A/N: Thanks to my beta, voyageasia!
I stole the title and the setup from a German table top role playing game.
This is an Apocalypse-Au, which means a lot of dead people. Not Kurt and Blaine, though :) There will also be some violence, though not too graphic, and prostitution. If any of that bothers you, please don't read.

Kurt flees when the water closes in. Unlike many others, he survives the first flood, because he doesn't bother to try and salvage any of his few belongings first. He runs with nothing but the clothes on his back.

He is probably more observant than most. He watched the tides rise over the years, and he is convinced it is nothing that would just stop, as a lot of others seem to think. Seven years ago, his parents' house, once a comfortable distance away from the edge of the sea, was washed away, taking his parents and most of their belongings with it.

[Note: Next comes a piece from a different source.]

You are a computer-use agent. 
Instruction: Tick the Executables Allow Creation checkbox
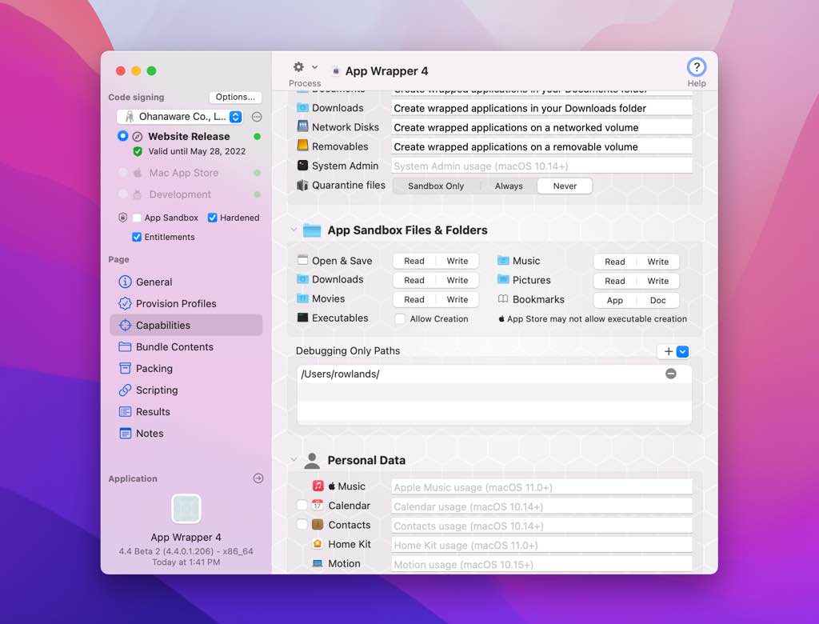(x=400, y=318)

He built a hut out of driftwood higher up, took the first boat that was washed ashore, repaired it and tried to keep up business. Soon, however, he had to admit that it wouldn't work. Like most children, he had learned his father's trade from the cradle. It wasn't that he doesn't know anything about being a fisherman; he knows everything there is to know. He even has some knowledge about his father's side-business of boat repairs. He even is good at it, to some degree, but he found he couldn't do the work alone that used to keep all three of them busy. Even if he only had himself to sustain now.

So, soon he took up a side-business of his own. It started with a rushed hand job for the butcher behind his house when his wife, tired from another pregnancy, took a nap, and a free side of lamb for Kurt. It takes off from there. He doesn't mind much. There is a grim satisfaction when the same people that had mocked him as a child for his slight build and peculiar ways are now begging for him and panting his name. It pays well, and it isn't as hard as the backbreaking work most of his neighbors do.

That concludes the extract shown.